[Records shown — start]

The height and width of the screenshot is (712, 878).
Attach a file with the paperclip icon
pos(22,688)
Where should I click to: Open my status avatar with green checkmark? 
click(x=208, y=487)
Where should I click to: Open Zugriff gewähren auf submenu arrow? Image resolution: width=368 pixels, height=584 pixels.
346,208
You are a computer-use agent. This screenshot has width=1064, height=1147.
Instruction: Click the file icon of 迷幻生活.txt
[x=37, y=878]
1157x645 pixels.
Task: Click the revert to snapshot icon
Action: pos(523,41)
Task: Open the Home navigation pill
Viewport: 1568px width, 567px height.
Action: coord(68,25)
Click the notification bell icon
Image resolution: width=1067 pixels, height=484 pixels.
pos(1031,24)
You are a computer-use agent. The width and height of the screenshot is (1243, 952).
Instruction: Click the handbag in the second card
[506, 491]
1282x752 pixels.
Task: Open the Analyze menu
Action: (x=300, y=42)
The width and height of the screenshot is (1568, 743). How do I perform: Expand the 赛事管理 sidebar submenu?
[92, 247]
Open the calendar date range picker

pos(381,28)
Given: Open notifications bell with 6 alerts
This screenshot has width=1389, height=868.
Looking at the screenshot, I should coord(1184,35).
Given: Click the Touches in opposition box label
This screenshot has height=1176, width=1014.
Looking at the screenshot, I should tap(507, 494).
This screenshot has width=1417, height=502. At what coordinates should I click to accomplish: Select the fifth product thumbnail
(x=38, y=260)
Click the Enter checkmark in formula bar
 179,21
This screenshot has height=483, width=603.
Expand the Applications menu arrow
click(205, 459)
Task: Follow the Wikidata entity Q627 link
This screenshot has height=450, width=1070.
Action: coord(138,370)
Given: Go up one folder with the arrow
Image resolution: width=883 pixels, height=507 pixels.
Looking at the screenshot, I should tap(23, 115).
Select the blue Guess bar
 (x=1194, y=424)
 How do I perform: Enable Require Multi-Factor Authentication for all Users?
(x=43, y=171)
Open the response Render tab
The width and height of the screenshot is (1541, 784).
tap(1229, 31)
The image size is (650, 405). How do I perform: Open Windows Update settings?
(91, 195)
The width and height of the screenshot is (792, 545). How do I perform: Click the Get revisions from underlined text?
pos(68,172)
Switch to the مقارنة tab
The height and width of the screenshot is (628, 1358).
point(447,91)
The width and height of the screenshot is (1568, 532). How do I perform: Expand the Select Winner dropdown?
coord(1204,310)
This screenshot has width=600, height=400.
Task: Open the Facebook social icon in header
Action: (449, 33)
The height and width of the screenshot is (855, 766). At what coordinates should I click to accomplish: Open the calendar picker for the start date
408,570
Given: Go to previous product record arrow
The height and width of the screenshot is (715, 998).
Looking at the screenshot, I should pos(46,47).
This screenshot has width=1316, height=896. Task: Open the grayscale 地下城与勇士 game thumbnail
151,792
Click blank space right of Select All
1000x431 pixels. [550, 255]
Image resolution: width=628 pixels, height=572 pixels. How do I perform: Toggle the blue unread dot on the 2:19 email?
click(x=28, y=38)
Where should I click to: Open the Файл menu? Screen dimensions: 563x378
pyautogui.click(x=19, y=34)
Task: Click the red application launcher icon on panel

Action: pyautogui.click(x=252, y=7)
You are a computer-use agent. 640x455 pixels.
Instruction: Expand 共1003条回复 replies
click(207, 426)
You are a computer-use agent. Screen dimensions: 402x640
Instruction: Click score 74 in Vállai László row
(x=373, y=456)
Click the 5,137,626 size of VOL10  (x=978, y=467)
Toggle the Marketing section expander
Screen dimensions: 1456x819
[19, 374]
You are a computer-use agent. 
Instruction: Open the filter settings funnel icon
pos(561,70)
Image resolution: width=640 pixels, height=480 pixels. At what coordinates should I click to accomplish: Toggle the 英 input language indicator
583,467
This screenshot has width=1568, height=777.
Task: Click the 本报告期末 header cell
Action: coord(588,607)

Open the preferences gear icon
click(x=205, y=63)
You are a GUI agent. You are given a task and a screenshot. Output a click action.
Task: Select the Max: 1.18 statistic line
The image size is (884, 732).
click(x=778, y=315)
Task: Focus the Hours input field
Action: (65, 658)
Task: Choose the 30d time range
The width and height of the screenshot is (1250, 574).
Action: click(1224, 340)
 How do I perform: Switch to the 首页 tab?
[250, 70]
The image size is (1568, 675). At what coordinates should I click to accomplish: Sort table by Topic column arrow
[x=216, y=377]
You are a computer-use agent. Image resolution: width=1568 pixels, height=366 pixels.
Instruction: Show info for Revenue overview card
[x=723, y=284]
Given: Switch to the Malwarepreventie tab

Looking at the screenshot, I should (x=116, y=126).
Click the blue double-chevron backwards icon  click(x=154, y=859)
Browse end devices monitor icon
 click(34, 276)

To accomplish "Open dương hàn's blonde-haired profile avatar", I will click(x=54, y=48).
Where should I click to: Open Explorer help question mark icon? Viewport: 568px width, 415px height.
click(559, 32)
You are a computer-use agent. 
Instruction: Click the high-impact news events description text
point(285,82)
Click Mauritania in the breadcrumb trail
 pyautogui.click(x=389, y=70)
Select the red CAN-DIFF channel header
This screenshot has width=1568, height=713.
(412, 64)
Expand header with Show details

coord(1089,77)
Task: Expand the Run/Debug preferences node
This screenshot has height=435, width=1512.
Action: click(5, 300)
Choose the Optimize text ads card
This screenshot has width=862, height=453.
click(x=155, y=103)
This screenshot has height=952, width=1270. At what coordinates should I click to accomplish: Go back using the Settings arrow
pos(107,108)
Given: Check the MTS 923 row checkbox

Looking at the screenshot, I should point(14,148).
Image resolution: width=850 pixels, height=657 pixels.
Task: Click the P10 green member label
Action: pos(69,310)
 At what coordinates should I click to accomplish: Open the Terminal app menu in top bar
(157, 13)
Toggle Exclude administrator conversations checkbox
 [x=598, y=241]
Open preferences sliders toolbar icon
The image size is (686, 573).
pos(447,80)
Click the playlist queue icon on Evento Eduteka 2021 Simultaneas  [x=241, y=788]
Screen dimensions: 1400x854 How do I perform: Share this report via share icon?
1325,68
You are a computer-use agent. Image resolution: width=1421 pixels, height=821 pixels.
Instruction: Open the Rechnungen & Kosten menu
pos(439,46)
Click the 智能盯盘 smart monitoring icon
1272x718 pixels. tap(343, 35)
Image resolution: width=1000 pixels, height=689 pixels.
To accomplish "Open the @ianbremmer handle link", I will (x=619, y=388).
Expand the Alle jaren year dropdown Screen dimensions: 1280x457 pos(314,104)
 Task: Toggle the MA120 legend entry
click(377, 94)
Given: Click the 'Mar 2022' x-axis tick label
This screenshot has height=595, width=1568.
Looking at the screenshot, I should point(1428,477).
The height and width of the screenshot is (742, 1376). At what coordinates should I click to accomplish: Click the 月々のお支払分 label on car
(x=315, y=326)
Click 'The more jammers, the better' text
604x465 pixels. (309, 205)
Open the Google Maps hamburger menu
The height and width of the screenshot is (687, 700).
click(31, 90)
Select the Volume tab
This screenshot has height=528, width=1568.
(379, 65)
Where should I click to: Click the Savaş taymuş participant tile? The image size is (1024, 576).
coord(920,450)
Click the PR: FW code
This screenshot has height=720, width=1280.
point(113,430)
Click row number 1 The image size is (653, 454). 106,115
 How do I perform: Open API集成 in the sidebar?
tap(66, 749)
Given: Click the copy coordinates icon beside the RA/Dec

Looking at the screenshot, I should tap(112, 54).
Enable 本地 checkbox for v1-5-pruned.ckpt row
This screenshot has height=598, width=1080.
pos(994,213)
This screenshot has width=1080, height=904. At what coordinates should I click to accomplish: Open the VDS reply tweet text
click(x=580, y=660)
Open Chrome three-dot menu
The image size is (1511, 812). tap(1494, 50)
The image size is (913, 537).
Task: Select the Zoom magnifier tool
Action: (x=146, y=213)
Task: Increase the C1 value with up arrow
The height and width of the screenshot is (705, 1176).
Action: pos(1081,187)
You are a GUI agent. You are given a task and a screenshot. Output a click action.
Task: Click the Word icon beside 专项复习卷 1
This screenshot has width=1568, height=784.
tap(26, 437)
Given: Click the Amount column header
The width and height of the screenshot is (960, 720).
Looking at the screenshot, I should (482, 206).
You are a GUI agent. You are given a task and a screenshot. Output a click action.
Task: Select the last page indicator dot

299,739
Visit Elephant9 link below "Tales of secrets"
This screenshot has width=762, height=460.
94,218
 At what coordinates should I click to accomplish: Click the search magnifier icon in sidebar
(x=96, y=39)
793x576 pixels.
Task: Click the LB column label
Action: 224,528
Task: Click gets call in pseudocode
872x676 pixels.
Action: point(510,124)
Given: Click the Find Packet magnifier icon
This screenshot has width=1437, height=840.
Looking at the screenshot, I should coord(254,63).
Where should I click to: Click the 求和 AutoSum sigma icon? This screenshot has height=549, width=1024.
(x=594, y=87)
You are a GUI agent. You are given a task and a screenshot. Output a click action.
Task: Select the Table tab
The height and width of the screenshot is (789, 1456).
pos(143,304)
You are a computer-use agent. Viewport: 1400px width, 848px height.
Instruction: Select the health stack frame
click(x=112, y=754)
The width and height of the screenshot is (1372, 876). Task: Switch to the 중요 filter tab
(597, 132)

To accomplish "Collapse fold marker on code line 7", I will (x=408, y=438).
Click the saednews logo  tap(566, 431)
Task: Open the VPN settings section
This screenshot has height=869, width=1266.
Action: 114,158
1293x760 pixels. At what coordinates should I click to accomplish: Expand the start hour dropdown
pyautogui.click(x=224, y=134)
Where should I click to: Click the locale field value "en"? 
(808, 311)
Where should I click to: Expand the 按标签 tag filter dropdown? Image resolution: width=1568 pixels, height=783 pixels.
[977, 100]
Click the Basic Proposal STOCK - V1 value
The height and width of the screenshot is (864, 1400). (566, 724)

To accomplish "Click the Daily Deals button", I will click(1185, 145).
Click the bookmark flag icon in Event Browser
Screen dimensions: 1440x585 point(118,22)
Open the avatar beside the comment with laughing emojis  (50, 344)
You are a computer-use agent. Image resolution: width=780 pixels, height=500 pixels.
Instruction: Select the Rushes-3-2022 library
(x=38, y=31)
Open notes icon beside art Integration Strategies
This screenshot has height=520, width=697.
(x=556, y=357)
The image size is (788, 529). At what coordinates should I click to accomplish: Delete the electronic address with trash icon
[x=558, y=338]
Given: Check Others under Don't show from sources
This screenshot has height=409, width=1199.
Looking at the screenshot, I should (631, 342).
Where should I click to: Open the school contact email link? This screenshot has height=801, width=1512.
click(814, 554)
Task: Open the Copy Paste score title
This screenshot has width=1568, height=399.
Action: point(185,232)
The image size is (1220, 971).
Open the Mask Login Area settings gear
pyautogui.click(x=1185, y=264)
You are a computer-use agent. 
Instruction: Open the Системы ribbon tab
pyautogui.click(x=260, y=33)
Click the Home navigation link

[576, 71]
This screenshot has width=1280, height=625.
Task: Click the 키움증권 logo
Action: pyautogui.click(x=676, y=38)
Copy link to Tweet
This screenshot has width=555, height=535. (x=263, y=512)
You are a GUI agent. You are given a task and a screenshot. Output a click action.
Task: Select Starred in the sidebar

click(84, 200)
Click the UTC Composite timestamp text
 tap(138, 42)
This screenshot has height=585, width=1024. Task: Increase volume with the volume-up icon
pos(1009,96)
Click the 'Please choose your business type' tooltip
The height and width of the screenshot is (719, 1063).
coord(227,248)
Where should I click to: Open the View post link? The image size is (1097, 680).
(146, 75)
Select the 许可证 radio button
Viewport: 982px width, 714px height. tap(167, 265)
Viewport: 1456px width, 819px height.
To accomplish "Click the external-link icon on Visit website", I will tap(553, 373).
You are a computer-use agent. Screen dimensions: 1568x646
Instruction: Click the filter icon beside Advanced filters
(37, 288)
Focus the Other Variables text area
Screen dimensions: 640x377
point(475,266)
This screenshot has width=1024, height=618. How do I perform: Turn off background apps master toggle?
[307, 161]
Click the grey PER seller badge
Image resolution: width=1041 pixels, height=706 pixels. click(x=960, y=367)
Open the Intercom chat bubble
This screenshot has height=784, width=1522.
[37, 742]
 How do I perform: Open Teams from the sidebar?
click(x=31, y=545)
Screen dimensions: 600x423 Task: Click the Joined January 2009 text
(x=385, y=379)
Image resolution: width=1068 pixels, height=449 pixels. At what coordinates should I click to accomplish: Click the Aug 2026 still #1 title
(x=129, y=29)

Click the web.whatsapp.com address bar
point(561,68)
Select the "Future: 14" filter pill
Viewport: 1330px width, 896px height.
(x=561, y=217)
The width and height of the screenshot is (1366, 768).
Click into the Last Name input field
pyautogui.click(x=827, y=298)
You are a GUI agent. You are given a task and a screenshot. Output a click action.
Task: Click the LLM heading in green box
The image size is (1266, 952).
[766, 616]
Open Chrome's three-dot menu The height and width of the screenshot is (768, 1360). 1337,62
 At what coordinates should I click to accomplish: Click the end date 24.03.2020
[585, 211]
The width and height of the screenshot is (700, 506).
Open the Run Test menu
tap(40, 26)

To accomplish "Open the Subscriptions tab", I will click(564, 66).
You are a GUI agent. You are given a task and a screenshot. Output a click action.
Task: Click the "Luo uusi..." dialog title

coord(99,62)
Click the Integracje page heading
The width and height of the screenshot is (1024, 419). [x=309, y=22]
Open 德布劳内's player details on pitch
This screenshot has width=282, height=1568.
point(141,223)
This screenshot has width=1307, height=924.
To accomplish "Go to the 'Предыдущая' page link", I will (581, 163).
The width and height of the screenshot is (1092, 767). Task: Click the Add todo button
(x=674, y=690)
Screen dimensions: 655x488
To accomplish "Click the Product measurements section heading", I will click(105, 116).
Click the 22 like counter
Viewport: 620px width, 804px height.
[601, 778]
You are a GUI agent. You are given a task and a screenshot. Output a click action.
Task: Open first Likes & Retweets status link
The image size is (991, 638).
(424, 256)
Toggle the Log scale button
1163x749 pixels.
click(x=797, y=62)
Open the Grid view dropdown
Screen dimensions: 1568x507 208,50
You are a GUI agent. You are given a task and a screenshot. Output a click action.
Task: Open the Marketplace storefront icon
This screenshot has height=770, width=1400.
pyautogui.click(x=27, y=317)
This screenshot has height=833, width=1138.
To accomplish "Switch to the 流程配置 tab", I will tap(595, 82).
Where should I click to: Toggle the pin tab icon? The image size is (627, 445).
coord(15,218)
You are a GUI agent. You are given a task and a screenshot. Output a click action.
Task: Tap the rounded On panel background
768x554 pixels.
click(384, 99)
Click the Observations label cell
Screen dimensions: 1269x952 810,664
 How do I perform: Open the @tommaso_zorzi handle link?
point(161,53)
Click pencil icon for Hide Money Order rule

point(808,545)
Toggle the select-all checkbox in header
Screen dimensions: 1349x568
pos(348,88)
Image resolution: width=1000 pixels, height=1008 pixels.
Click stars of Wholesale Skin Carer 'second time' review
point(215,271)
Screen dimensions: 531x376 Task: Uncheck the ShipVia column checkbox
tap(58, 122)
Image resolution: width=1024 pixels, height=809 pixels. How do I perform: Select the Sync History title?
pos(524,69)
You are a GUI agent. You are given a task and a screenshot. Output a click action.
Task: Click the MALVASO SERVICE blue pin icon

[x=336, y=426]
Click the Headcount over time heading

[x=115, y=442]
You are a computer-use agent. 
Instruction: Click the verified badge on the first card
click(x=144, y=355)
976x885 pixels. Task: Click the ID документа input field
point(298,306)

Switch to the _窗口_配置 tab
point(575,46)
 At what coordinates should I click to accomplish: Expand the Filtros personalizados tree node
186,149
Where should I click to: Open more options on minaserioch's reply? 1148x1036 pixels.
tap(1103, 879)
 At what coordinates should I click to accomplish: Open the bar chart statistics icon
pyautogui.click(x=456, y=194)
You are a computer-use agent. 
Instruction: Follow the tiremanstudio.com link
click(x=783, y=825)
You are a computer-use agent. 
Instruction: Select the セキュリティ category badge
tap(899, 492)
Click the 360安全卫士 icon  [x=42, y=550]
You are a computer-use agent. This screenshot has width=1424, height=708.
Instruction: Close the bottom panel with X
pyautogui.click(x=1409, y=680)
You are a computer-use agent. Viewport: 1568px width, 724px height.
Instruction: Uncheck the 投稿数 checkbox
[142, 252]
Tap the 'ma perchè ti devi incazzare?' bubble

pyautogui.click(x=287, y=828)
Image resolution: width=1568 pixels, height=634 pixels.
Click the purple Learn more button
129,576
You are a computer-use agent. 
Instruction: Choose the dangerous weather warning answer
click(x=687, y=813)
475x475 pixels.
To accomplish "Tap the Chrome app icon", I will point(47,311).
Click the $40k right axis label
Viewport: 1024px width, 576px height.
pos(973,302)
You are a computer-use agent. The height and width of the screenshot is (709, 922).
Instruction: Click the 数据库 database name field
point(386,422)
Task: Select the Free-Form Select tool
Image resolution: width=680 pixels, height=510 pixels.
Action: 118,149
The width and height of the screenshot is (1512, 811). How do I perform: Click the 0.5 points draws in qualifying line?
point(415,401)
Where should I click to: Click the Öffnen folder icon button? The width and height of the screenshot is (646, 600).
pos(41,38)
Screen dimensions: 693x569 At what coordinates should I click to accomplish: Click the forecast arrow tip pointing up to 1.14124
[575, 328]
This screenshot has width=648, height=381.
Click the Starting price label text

[Records shown — finish]

**Problem to solve**
Reproduce word for word the lines of the records above, beginning at the first and ending with the line where "has width=1064, height=1147." appears, and nothing past it.

**Output of the task**
The height and width of the screenshot is (712, 878).
Attach a file with the paperclip icon
pos(22,688)
Where should I click to: Open my status avatar with green checkmark? 
click(x=208, y=487)
Where should I click to: Open Zugriff gewähren auf submenu arrow? Image resolution: width=368 pixels, height=584 pixels.
346,208
You are a computer-use agent. This screenshot has width=1064, height=1147.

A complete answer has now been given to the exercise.